- **To do**
What are the lines from the one with "Click the Create Account button" through the end of the records below, written out exactly and without the pictures?

- **Information supplied**

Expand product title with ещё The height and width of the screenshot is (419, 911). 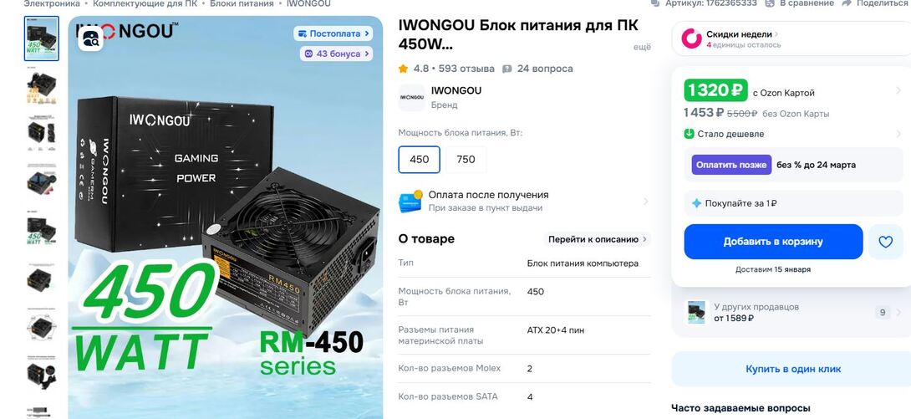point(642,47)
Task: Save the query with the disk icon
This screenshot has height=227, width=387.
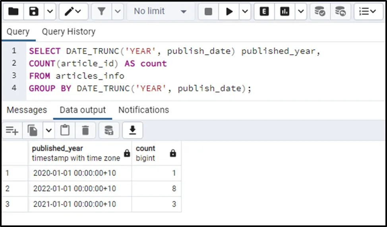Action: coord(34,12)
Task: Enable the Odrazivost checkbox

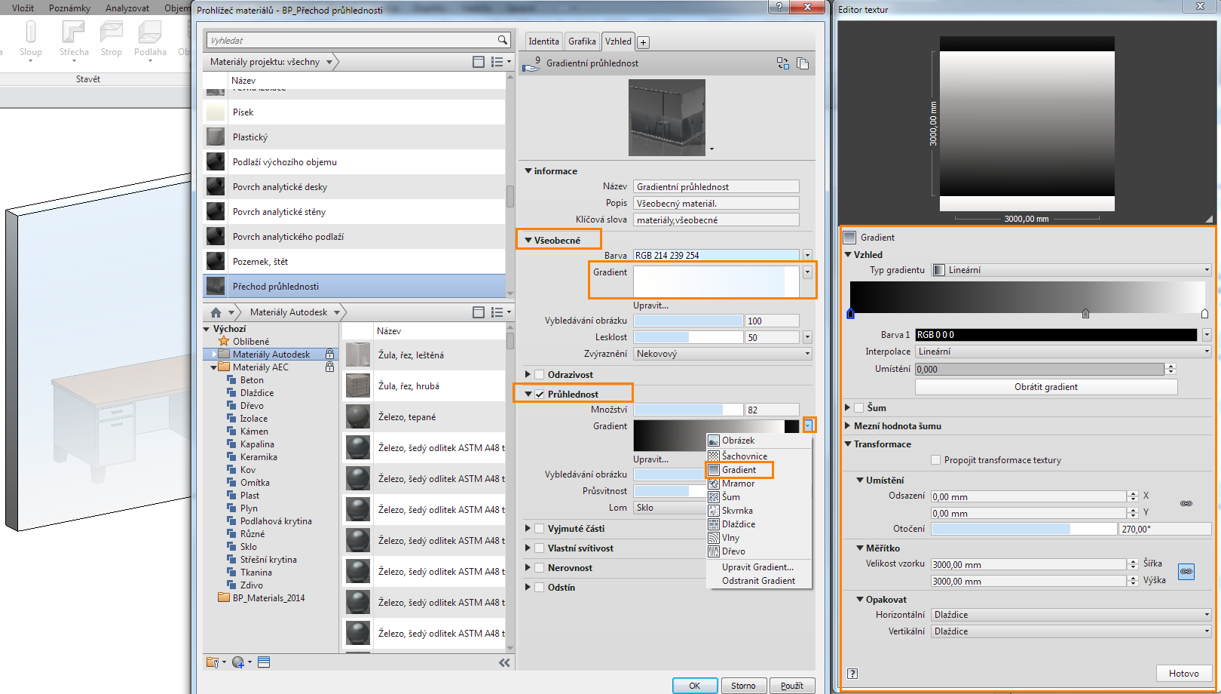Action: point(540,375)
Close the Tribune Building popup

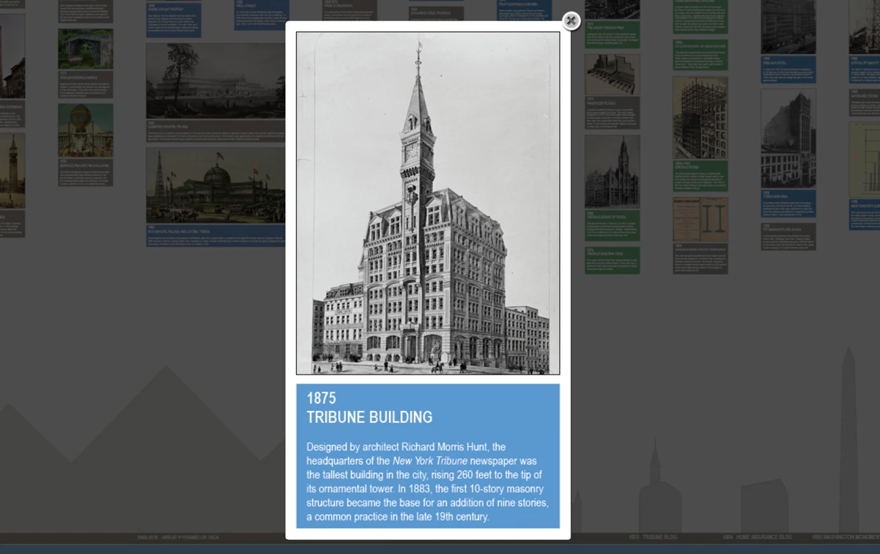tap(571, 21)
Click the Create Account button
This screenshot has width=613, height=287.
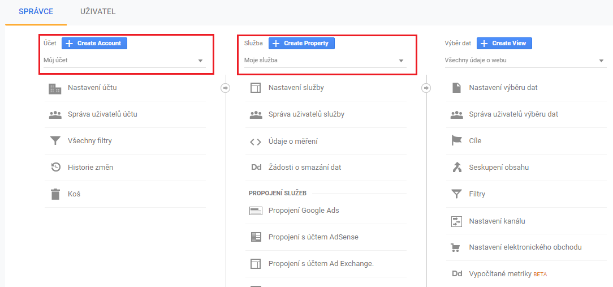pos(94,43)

- **Exercise result**
Click the Create Account button
This screenshot has width=613, height=287.
pos(94,43)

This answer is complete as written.